Dentro al Rolling Stone enormi schermi con scritte lampeggianti
Mtv Brand:New Nights che sembrava di stare a Piccadilly Circus. Poi uno sguardo alla massa vestita in
quel modo e sembrava di stare alla peggiore delle sfilate di carnevale.
In mezzo a felpe fluo, stelline e braccialetti/collane luminosi in vendita solitamente alle giostre di Legnano, mancavano all'appello solo i cuoricini, luminosi ovviamente, che si agitavano ai concerti dei Take That di dieci anni fa.
Immancabili personaggi di rilievo.
C'era Alvaro.
C'era il bimbo Gigi, ma senza palloncino.
C'era un uomo vestito da Big Babol a cui mancava solo l'elica sul cappellino ed era a posto.
C'era Ken podista, aka batterista dei Disco Drive con quei bellissimi pantaloncini anni ottanta.
C'erano l'animatore e soprattutto l'animatrice.
Io, personalmente, il premio di idolo della serata lo darei all'animatrice. Quanta convinzione nelle sue mosse. Avrebbe potuto far parte delle Wooden Chicks.

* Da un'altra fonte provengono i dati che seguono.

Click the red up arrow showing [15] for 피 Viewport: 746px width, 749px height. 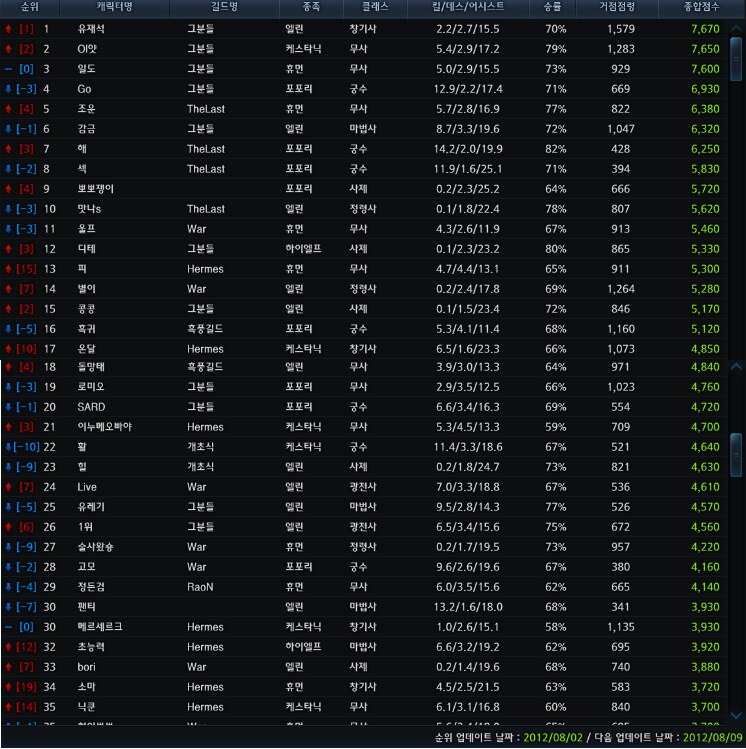click(7, 269)
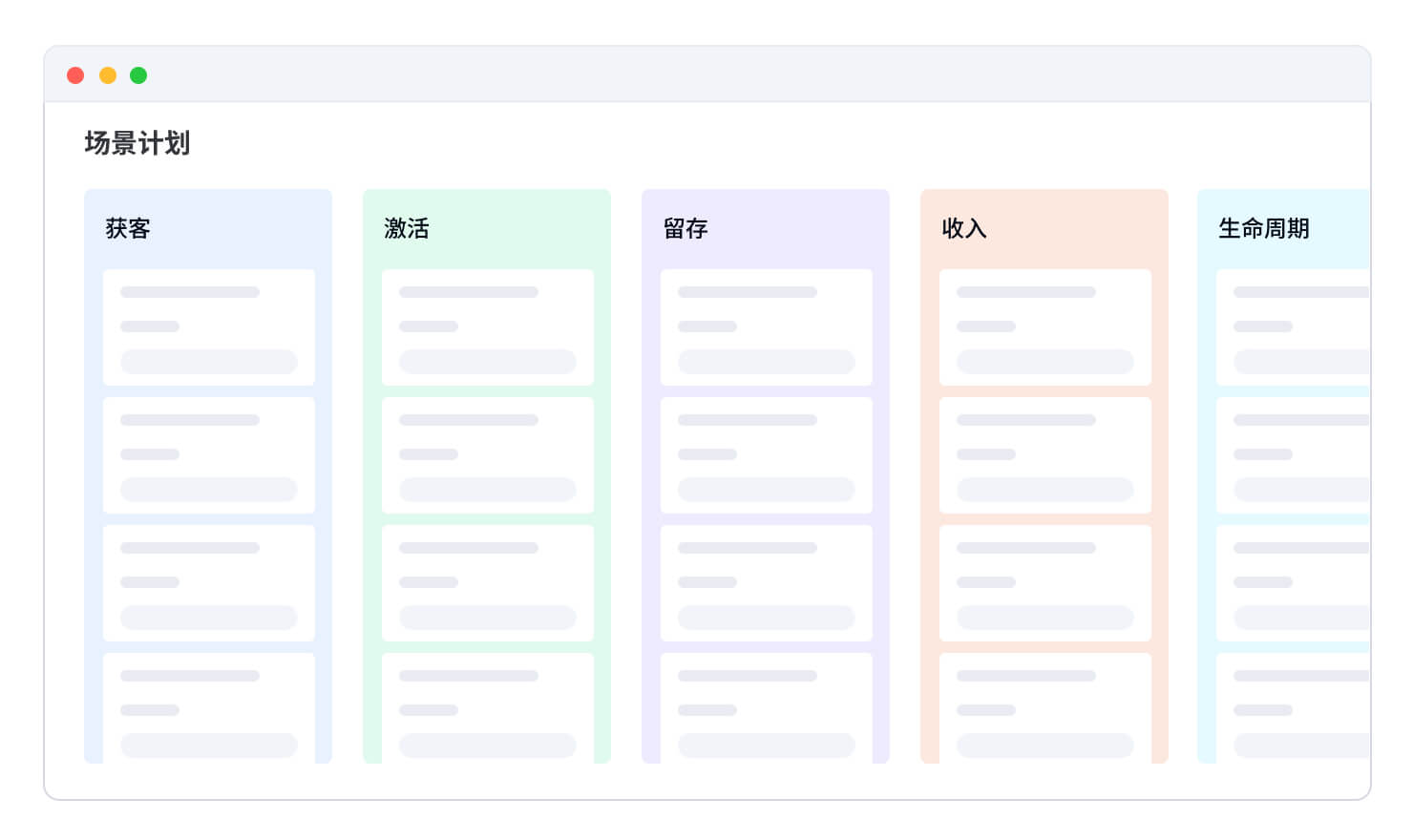This screenshot has height=840, width=1413.
Task: Select the first card under 激活
Action: pos(488,327)

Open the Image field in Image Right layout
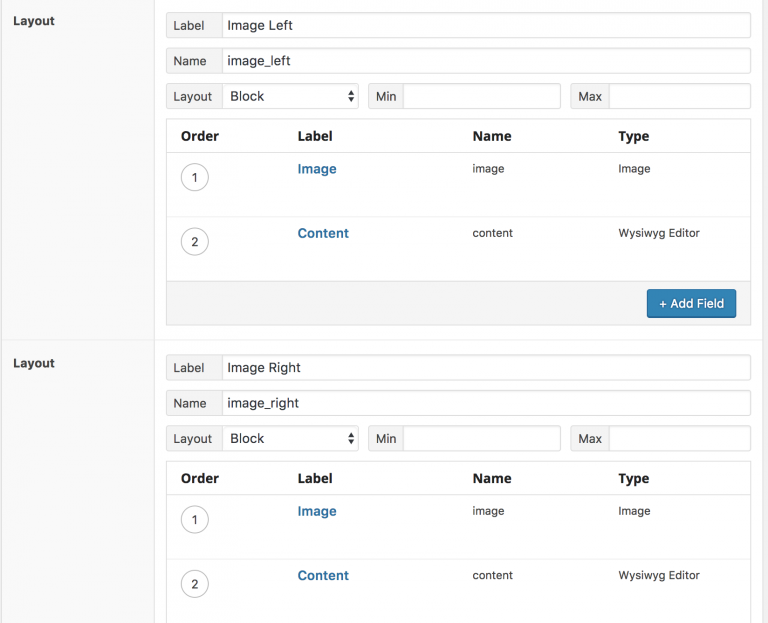point(317,511)
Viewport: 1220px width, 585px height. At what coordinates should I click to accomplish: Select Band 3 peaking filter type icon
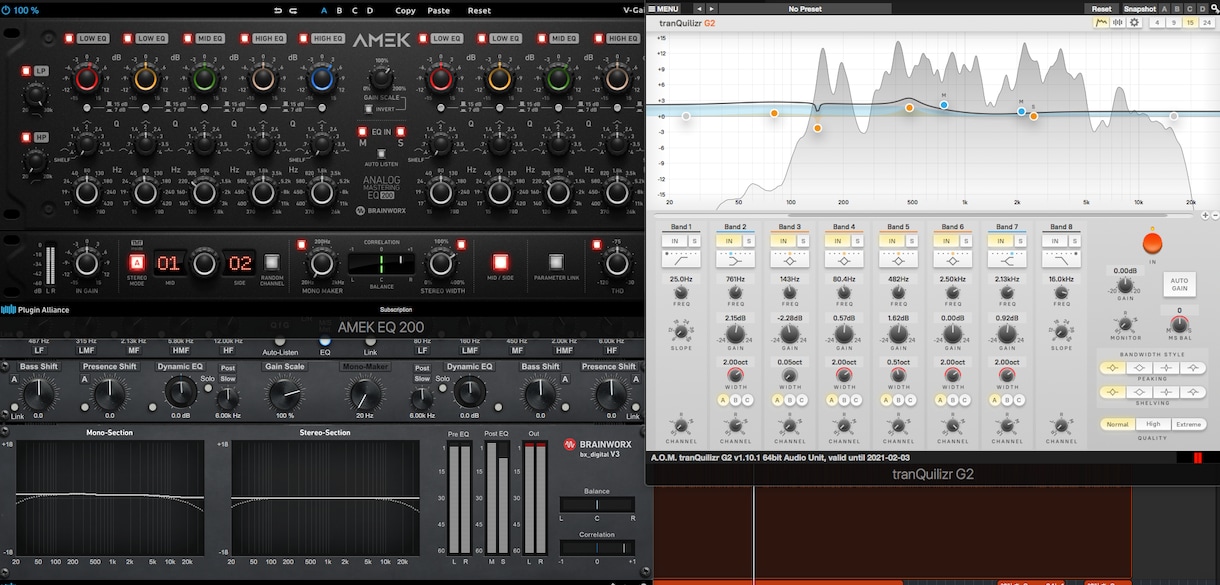coord(789,258)
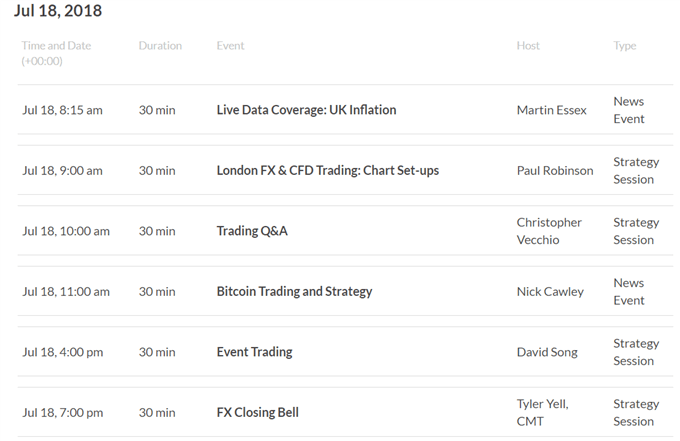Open the FX Closing Bell webinar

pos(257,412)
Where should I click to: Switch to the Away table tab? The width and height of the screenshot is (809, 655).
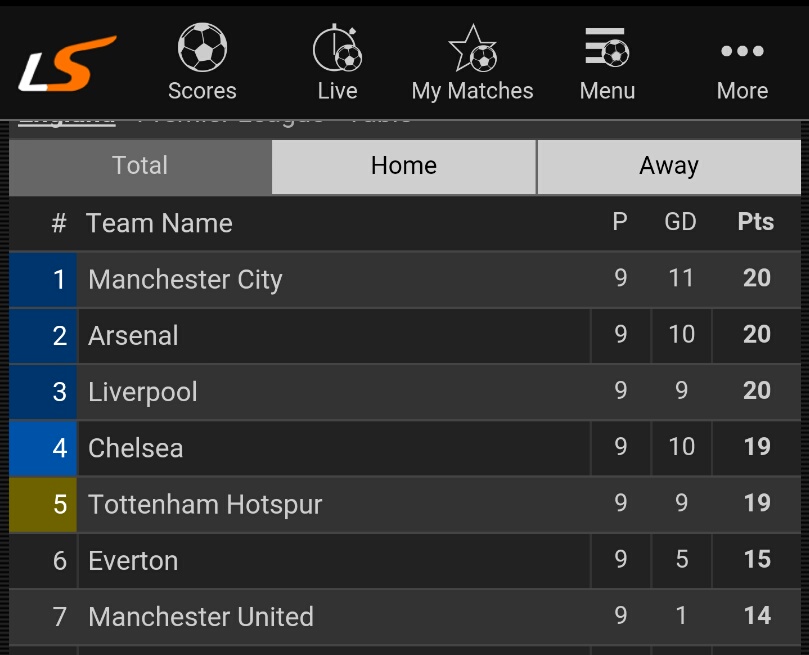[x=669, y=166]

Ora, premettendo che a me i
Disco Drive non piacciono per niente, spenderei un paio di paroline per i
Klaxons. Non di più, che sono quasi le quattro del mattino e ho sonno.
Mi piace il disco e mi sono piaciuti quei quaranta minuti di concerto in cui ho fatto massaggi a caso. Chi se l'aspettava che sapessero davvero suonare. Chi si aspettava tale pogo soprattutto. Cazzi di chi era giù sostanzialmente. Io dai gradini pronosticavo il numero di feriti.
Quindi. Klaxons divertenti, dignitosi e con un volume un po' basso -o era una mia impressione?-. Il tutto gratis, fortunatamente. Perchè se dovessero tornare, prima di andare a rivederli io controllerei il prezzo del biglietto, che non mi stupirei se arrivasse a rasentare ingiustamente i venti euro.
Alla prossima Brand:New Night posso decidere io chi può entrare e chi no?